Akademik Veri Yönetim Sistemi
Advances in Urology, cilt.2026, sa.1, 2026 (ESCI, Scopus)
Bladder cancer is characterized by abnormal cell proliferation within the bladder lining, yet the molecular mechanisms underlying its pathogenesis remain incompletely understood. This study aimed to identify metabolic differences between bladder cancer patients and healthy controls, as well as between patients with and without cancer recurrence, to elucidate the molecular mechanisms underlying disease progression and recurrence. A total of 102 participants were enrolled, comprising 82 individuals diagnosed with bladder cancer and 20 healthy controls. Based on cystoscopy and pathology findings, bladder cancer patients were further categorized into two groups: 29 with tumor recurrence and 41 without recurrence.

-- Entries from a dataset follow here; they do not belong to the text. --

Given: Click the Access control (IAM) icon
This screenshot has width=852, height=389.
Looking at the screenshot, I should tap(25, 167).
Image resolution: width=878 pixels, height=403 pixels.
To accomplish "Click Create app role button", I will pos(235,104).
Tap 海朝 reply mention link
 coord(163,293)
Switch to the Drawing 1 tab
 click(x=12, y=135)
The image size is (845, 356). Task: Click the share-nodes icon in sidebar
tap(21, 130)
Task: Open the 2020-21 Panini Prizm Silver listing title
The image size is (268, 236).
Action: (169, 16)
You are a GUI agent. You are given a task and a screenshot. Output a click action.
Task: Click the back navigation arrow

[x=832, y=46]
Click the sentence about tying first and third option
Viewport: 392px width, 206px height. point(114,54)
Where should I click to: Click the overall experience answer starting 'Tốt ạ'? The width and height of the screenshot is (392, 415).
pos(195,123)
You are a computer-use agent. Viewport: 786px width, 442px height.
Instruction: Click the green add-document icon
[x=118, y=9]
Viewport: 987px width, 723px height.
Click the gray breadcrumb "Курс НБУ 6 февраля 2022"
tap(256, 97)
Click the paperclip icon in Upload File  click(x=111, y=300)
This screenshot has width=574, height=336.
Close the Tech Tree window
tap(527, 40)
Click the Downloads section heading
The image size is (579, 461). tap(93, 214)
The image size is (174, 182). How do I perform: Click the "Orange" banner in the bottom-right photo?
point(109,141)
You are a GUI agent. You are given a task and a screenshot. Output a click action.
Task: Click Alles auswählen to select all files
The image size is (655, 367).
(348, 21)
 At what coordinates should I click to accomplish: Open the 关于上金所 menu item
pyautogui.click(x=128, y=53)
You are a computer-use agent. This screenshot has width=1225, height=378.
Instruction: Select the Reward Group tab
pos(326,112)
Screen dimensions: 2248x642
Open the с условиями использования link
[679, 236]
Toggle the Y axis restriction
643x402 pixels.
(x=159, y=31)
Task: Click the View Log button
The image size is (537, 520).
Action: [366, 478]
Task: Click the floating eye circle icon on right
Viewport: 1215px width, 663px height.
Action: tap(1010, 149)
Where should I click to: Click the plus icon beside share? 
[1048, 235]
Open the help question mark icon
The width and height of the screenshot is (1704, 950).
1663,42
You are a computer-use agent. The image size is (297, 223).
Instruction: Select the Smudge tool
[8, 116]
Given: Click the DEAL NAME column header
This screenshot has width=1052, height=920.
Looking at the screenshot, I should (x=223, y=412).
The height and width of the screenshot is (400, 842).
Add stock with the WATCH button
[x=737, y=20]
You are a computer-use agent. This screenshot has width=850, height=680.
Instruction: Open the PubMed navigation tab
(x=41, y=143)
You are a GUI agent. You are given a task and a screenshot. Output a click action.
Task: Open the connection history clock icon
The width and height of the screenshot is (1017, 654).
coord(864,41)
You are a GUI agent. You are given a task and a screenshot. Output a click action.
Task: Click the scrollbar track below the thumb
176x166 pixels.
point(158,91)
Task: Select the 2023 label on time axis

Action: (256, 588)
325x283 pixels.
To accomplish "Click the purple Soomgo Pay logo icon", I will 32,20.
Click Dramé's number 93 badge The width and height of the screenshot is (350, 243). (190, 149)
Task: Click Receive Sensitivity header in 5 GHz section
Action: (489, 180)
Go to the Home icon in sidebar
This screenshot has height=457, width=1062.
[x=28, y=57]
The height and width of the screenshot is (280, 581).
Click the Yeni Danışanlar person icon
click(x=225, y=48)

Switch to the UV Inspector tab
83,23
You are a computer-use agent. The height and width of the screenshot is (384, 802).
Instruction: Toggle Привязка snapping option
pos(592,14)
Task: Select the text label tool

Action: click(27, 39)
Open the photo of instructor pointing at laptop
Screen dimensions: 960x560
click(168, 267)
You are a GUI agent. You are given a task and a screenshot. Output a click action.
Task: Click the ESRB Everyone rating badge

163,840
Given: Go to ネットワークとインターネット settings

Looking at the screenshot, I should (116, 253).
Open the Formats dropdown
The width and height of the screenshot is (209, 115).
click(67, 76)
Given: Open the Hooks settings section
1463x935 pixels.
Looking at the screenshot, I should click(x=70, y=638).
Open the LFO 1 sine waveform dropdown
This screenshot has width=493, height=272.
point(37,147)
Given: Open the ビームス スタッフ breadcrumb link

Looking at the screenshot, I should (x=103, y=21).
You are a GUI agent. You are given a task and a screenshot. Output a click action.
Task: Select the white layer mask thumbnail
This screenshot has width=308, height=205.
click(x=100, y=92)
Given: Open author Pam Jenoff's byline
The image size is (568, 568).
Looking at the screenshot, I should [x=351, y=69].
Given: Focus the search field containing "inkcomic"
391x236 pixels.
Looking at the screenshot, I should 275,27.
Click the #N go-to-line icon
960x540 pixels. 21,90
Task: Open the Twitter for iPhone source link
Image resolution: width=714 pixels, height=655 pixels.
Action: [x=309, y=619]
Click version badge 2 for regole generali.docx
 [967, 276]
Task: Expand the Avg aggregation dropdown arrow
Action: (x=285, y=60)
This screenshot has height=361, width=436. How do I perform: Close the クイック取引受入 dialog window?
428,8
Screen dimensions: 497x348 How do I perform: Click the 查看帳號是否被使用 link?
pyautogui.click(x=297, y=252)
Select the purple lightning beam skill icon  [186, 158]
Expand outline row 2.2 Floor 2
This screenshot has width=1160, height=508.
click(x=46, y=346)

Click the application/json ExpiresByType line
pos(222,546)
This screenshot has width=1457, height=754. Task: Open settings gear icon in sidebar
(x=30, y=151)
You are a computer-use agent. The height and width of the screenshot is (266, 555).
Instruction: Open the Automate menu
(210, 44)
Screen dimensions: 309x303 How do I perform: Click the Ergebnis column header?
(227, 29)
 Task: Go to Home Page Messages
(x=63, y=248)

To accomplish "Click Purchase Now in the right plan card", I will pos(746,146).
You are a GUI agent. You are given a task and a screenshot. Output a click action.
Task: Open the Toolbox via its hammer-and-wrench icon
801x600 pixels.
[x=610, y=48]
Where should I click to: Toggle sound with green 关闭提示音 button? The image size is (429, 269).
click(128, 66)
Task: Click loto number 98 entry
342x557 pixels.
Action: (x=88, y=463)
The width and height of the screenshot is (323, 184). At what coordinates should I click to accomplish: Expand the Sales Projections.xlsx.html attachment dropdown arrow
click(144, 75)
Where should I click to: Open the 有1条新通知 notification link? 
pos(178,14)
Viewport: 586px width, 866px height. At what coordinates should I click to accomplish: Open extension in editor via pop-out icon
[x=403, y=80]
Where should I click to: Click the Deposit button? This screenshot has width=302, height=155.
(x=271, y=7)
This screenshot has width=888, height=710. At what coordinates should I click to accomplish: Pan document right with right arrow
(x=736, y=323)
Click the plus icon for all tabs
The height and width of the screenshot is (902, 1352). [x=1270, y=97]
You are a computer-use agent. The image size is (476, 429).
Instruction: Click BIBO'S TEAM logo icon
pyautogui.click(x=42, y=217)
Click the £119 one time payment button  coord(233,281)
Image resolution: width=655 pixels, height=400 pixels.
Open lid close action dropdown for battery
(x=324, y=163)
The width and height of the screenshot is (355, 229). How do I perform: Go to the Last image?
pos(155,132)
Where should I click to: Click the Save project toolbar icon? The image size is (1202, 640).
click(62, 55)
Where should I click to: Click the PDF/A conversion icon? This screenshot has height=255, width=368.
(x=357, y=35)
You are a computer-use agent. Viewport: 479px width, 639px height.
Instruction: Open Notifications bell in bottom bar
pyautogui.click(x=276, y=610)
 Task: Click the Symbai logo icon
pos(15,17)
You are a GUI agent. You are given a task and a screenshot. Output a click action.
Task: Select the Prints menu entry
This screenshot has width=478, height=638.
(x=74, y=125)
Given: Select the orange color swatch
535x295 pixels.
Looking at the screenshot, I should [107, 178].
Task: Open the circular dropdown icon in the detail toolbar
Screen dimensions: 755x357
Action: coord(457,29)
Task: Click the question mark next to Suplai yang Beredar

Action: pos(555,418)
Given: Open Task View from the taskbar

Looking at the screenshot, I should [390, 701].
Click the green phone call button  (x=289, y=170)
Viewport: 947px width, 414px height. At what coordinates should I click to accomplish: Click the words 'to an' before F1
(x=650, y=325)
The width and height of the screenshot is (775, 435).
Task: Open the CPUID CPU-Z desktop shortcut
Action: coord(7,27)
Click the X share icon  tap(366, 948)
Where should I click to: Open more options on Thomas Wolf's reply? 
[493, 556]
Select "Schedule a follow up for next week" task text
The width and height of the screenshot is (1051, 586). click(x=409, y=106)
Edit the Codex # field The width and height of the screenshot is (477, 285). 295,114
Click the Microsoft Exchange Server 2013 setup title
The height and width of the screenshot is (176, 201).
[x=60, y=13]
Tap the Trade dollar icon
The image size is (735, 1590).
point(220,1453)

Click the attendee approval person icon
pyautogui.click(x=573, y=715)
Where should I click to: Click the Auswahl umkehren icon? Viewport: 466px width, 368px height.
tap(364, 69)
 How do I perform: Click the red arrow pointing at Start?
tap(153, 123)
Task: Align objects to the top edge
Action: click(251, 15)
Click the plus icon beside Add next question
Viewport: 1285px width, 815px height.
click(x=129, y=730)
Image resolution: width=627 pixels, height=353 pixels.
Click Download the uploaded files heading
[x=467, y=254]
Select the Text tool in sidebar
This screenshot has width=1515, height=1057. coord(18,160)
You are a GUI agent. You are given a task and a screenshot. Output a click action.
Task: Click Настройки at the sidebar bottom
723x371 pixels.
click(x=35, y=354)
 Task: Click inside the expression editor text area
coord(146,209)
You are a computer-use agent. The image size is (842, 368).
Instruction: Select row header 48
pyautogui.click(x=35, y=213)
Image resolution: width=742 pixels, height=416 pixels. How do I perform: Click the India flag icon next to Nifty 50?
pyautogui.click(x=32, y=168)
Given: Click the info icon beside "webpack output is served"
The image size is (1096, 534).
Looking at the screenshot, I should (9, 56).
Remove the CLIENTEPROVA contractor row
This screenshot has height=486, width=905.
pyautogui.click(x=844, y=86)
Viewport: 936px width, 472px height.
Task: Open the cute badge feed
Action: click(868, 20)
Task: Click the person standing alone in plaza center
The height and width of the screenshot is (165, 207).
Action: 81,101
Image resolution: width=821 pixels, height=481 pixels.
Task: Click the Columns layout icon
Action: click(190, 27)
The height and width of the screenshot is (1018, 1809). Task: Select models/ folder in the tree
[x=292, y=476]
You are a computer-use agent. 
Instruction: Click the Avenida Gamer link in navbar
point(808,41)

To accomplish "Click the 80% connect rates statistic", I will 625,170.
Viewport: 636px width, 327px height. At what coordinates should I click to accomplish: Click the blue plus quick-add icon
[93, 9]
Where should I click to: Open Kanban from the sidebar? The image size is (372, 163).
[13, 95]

Urinary metabolic profiling was conducted using ultra-performance liquid chromatography coupled with quadrupole time-of-flight mass spectrometry (UPLC/Q-TOF/MS). Data acquisition, classification, and metabolite identification were performed using Mass Profiler Professional and the XCMS online platform (https://xcmsonline.scripps.edu). Compared to healthy controls, patients exhibited downregulation of 11-hydroxyandrosterone and prostaglandin E2 (PGE2), while (±)12-hydroxyeicosatetraenoic acid ([±]12-HETE), 5α-dihydrodeoxycorticosterone, and 21-hydroxypregnenolone were upregulated. Notably, 11-hydroxyandrosterone was further downregulated in patients with recurrent disease compared to those without recurrence. The highest area under the curve (AUC) values for distinguishing bladder cancer and recurrence were observed for (±)12-HETE and PGE2. Elucidating the roles of steroid hormones and arachidonic acid metabolism in bladder cancer may provide critical insights into its molecular mechanisms and facilitate the development of novel therapeutic and diagnostic strategies to improve outcomes for patients.